Distribution Comparison. We measure the distribution of \(\mathsf {WAPS}\) vis-a-vis an ideal weighted and projected sampler (\(\mathsf {IS}\)) and observed that \(\mathsf {WAPS}\) is statistically indistinguishable from \(\mathsf {IS}\). Please refer to Appendix for more detailed discussion.
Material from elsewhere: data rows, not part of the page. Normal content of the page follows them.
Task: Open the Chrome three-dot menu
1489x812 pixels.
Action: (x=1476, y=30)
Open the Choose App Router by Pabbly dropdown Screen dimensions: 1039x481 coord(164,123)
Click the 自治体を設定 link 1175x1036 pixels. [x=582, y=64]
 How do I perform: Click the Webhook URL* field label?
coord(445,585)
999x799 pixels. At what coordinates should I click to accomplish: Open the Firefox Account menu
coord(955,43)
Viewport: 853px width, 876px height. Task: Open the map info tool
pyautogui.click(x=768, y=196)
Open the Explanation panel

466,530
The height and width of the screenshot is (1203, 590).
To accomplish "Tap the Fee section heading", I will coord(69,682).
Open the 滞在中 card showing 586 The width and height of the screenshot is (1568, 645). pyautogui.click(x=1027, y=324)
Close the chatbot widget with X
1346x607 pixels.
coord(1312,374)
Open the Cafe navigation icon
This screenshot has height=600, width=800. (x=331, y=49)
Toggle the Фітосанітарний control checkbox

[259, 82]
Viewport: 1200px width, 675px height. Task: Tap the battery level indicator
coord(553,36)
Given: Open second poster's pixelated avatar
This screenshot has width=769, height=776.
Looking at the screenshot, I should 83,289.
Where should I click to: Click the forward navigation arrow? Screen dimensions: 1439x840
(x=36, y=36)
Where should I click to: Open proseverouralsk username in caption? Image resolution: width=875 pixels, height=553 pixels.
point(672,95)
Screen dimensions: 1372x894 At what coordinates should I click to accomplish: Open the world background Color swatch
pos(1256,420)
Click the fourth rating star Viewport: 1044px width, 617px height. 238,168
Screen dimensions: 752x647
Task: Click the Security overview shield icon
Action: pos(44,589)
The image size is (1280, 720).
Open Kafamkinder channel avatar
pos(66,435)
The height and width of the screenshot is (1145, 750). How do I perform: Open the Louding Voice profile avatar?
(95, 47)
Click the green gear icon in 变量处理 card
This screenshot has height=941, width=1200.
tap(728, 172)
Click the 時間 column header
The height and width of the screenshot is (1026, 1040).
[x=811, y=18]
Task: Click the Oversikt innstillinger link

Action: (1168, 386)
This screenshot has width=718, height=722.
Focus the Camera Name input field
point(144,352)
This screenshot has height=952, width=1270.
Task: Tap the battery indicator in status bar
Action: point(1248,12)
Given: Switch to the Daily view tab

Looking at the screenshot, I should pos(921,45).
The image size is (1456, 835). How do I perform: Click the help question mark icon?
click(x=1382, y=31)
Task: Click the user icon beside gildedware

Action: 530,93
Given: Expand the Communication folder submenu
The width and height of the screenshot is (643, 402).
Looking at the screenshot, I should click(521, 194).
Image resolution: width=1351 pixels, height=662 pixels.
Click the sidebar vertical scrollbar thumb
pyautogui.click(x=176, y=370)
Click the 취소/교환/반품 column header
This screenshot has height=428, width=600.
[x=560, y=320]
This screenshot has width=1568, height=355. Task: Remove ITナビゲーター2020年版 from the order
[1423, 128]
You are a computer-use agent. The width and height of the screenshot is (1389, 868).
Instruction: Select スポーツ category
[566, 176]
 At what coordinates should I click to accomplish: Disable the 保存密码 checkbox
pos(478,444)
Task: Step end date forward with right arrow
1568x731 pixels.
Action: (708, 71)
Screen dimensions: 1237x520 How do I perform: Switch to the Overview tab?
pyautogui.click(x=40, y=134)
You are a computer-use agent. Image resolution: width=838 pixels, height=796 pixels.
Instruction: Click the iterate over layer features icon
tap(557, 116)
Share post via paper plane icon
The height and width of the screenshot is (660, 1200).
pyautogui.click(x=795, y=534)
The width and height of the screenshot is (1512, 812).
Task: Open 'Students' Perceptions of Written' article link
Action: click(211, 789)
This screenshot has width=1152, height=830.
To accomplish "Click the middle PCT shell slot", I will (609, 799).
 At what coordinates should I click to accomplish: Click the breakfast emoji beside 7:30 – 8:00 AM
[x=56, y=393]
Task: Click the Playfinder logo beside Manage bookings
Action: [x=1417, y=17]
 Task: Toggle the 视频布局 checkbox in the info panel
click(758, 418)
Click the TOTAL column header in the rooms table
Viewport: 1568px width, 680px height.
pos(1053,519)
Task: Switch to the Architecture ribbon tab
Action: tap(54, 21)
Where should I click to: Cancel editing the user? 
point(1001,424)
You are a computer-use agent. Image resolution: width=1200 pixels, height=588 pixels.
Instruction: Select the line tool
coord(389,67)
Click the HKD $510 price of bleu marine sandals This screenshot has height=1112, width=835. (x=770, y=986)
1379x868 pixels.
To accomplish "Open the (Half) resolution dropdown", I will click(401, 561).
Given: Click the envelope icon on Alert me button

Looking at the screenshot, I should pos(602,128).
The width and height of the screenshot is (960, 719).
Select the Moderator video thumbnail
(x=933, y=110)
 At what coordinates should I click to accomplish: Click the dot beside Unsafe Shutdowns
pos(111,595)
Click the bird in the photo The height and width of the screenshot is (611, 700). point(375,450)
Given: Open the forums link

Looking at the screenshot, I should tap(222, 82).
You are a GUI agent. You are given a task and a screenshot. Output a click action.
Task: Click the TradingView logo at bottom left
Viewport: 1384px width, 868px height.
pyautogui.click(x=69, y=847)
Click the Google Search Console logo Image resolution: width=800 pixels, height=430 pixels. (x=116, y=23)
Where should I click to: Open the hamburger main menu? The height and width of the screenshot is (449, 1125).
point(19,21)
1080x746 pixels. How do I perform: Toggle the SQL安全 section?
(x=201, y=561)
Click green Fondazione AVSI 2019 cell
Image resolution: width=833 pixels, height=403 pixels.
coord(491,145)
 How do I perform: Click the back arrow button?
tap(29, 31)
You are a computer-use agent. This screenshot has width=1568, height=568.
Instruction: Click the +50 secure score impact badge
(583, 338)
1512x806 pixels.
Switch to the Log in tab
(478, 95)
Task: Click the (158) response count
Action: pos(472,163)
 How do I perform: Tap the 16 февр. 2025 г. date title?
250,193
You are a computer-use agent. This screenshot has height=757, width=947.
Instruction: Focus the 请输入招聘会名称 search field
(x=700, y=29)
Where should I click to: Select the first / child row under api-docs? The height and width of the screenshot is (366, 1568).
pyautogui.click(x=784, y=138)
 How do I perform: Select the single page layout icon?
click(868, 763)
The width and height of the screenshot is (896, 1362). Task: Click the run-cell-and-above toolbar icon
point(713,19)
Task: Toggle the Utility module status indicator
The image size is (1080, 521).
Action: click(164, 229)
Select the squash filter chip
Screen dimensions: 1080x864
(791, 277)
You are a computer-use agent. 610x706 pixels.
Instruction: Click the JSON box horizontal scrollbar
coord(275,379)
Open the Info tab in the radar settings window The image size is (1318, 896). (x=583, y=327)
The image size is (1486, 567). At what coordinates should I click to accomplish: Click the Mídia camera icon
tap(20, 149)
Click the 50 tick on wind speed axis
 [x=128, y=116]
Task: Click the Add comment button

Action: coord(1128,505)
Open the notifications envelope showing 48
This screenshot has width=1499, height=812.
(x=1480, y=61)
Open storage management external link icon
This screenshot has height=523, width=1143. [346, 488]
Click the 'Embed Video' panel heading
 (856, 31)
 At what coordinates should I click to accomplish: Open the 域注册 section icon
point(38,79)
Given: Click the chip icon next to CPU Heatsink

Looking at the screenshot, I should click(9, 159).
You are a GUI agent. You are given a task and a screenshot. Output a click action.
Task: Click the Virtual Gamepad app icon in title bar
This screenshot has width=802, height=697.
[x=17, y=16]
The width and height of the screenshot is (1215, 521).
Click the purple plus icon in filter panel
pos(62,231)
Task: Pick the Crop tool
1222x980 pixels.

Effect of Conditioning on Variables. We evaluated the performance of \(\mathsf {WAPS}\) in the context of conditioned sampling. We observed a slight improvement in average runtime as more and more variables get constrained. For detailed results, please refer to Appendix.

Fig. 4.
figure 4

Cactus Plot comparing \(\mathsf {WeightGen}\) and \(\mathsf {UniGen2}\).

Fig. 5.
figure 5

Cactus Plot comparing \(\mathsf {WAPS}\) and \(\mathsf {KUS}\).

7 Conclusion

In this paper, we designed a knowledge compilation-based framework, called \(\mathsf {WAPS}\), for literal-weighted, projected and conditional sampling. \(\mathsf {WAPS}\) provides strong theoretical guarantees and its runtime performance upon the existing state-of-the-art weighted and projected sampler WeightGen, by up to 3 orders of magnitude in terms of runtime. Out of the 773 benchmarks available, \(\mathsf {WAPS}\) is able to sample from 588 benchmarks while \(\mathsf {WeightGen}\) is only able to sample from 24 benchmarks. \(\mathsf {WAPS}\) achieves a geometric speedup of 3.69 for incremental sampling. It is worth noting that \(\mathsf {WeightGen}\) has weaker guarantees than \(\mathsf {WAPS}\). Furthermore, \(\mathsf {WAPS}\) is almost oblivious to the number of samples requested.